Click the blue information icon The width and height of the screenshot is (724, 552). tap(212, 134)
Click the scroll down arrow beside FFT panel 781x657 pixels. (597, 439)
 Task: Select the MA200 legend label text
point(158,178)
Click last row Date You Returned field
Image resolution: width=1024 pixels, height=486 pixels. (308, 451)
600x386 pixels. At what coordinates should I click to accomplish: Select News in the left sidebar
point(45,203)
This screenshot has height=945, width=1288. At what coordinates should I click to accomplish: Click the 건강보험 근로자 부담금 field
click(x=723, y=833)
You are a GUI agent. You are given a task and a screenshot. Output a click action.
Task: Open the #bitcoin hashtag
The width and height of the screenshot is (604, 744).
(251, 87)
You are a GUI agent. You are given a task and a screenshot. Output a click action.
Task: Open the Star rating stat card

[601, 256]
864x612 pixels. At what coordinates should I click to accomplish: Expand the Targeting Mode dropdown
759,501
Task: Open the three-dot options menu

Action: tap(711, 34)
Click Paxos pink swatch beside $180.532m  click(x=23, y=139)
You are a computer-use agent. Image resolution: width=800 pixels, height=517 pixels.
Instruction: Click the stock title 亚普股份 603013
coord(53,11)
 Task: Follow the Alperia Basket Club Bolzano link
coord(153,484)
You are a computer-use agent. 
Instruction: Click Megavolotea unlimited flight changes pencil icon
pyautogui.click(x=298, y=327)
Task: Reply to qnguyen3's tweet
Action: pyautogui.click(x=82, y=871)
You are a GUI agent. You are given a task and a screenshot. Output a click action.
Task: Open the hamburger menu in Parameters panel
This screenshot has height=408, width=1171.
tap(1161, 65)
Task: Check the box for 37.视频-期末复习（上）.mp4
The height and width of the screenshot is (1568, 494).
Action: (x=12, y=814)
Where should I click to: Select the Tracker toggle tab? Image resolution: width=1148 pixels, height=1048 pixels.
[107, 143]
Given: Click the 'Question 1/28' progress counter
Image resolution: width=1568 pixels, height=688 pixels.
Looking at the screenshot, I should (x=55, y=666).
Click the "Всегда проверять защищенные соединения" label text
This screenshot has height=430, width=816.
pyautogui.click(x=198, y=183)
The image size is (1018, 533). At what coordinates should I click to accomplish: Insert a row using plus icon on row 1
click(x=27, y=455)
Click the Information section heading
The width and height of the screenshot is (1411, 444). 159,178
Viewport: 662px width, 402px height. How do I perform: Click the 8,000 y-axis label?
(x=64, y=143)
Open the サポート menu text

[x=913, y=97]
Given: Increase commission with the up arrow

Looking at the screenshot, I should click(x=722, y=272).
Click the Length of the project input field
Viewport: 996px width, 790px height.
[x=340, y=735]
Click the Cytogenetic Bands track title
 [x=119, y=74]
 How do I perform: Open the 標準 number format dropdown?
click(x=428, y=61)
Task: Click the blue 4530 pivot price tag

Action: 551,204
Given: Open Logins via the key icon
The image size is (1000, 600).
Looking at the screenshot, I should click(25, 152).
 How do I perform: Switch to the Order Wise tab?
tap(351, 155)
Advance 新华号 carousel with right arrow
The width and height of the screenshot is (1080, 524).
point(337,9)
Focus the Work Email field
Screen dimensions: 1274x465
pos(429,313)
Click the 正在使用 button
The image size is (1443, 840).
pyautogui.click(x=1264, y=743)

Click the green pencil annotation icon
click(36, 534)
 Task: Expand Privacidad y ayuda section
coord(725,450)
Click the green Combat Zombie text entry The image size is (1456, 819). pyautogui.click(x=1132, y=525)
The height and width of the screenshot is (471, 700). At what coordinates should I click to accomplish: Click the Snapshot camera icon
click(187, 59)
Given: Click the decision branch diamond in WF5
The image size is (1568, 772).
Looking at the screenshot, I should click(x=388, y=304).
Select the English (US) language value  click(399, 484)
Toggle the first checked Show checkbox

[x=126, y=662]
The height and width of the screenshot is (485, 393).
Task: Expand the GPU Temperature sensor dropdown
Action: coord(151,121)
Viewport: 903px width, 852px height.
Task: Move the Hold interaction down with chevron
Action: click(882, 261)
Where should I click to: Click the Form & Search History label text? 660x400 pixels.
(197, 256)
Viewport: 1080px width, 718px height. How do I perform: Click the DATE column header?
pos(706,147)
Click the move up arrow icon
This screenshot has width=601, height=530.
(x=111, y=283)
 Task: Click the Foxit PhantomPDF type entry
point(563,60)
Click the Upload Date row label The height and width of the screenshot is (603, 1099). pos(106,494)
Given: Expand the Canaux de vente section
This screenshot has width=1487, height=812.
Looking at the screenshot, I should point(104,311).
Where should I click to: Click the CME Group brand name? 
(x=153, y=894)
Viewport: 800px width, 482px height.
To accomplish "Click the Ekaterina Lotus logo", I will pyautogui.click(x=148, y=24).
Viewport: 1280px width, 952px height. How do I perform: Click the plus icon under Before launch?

## Work to complete
Copy the whole listing above line for line, with no changes.

## Expected answer
Click the blue information icon The width and height of the screenshot is (724, 552). tap(212, 134)
Click the scroll down arrow beside FFT panel 781x657 pixels. (597, 439)
 Task: Select the MA200 legend label text
point(158,178)
Click last row Date You Returned field
Image resolution: width=1024 pixels, height=486 pixels. (308, 451)
600x386 pixels. At what coordinates should I click to accomplish: Select News in the left sidebar
point(45,203)
This screenshot has height=945, width=1288. At what coordinates should I click to accomplish: Click the 건강보험 근로자 부담금 field
click(x=723, y=833)
You are a GUI agent. You are given a task and a screenshot. Output a click action.
Task: Open the #bitcoin hashtag
The width and height of the screenshot is (604, 744).
(251, 87)
You are a GUI agent. You are given a task and a screenshot. Output a click action.
Task: Open the Star rating stat card

[601, 256]
864x612 pixels. At what coordinates should I click to accomplish: Expand the Targeting Mode dropdown
759,501
Task: Open the three-dot options menu

Action: tap(711, 34)
Click Paxos pink swatch beside $180.532m  click(x=23, y=139)
You are a computer-use agent. Image resolution: width=800 pixels, height=517 pixels.
Instruction: Click the stock title 亚普股份 603013
coord(53,11)
 Task: Follow the Alperia Basket Club Bolzano link
coord(153,484)
You are a computer-use agent. 
Instruction: Click Megavolotea unlimited flight changes pencil icon
pyautogui.click(x=298, y=327)
Task: Reply to qnguyen3's tweet
Action: pyautogui.click(x=82, y=871)
You are a GUI agent. You are given a task and a screenshot. Output a click action.
Task: Open the hamburger menu in Parameters panel
This screenshot has height=408, width=1171.
tap(1161, 65)
Task: Check the box for 37.视频-期末复习（上）.mp4
The height and width of the screenshot is (1568, 494).
Action: (x=12, y=814)
Where should I click to: Select the Tracker toggle tab? Image resolution: width=1148 pixels, height=1048 pixels.
[107, 143]
Given: Click the 'Question 1/28' progress counter
Image resolution: width=1568 pixels, height=688 pixels.
Looking at the screenshot, I should (x=55, y=666).
Click the "Всегда проверять защищенные соединения" label text
This screenshot has height=430, width=816.
pyautogui.click(x=198, y=183)
The image size is (1018, 533). At what coordinates should I click to accomplish: Insert a row using plus icon on row 1
click(x=27, y=455)
Click the Information section heading
The width and height of the screenshot is (1411, 444). 159,178
Viewport: 662px width, 402px height. How do I perform: Click the 8,000 y-axis label?
(x=64, y=143)
Open the サポート menu text

[x=913, y=97]
Given: Increase commission with the up arrow

Looking at the screenshot, I should click(x=722, y=272).
Click the Length of the project input field
Viewport: 996px width, 790px height.
[x=340, y=735]
Click the Cytogenetic Bands track title
 [x=119, y=74]
 How do I perform: Open the 標準 number format dropdown?
click(x=428, y=61)
Task: Click the blue 4530 pivot price tag

Action: 551,204
Given: Open Logins via the key icon
The image size is (1000, 600).
Looking at the screenshot, I should click(25, 152).
 How do I perform: Switch to the Order Wise tab?
tap(351, 155)
Advance 新华号 carousel with right arrow
The width and height of the screenshot is (1080, 524).
point(337,9)
Focus the Work Email field
Screen dimensions: 1274x465
pos(429,313)
Click the 正在使用 button
The image size is (1443, 840).
pyautogui.click(x=1264, y=743)

Click the green pencil annotation icon
click(36, 534)
 Task: Expand Privacidad y ayuda section
coord(725,450)
Click the green Combat Zombie text entry The image size is (1456, 819). pyautogui.click(x=1132, y=525)
The height and width of the screenshot is (471, 700). At what coordinates should I click to accomplish: Click the Snapshot camera icon
click(187, 59)
Given: Click the decision branch diamond in WF5
The image size is (1568, 772).
Looking at the screenshot, I should click(x=388, y=304).
Select the English (US) language value  click(399, 484)
Toggle the first checked Show checkbox

[x=126, y=662]
The height and width of the screenshot is (485, 393).
Task: Expand the GPU Temperature sensor dropdown
Action: coord(151,121)
Viewport: 903px width, 852px height.
Task: Move the Hold interaction down with chevron
Action: click(882, 261)
Where should I click to: Click the Form & Search History label text? 660x400 pixels.
(197, 256)
Viewport: 1080px width, 718px height. How do I perform: Click the DATE column header?
pos(706,147)
Click the move up arrow icon
This screenshot has width=601, height=530.
(x=111, y=283)
 Task: Click the Foxit PhantomPDF type entry
point(563,60)
Click the Upload Date row label The height and width of the screenshot is (603, 1099). pos(106,494)
Given: Expand the Canaux de vente section
This screenshot has width=1487, height=812.
Looking at the screenshot, I should point(104,311).
Where should I click to: Click the CME Group brand name? 
(x=153, y=894)
Viewport: 800px width, 482px height.
To accomplish "Click the Ekaterina Lotus logo", I will pyautogui.click(x=148, y=24).
Viewport: 1280px width, 952px height. How do I perform: Click the plus icon under Before launch?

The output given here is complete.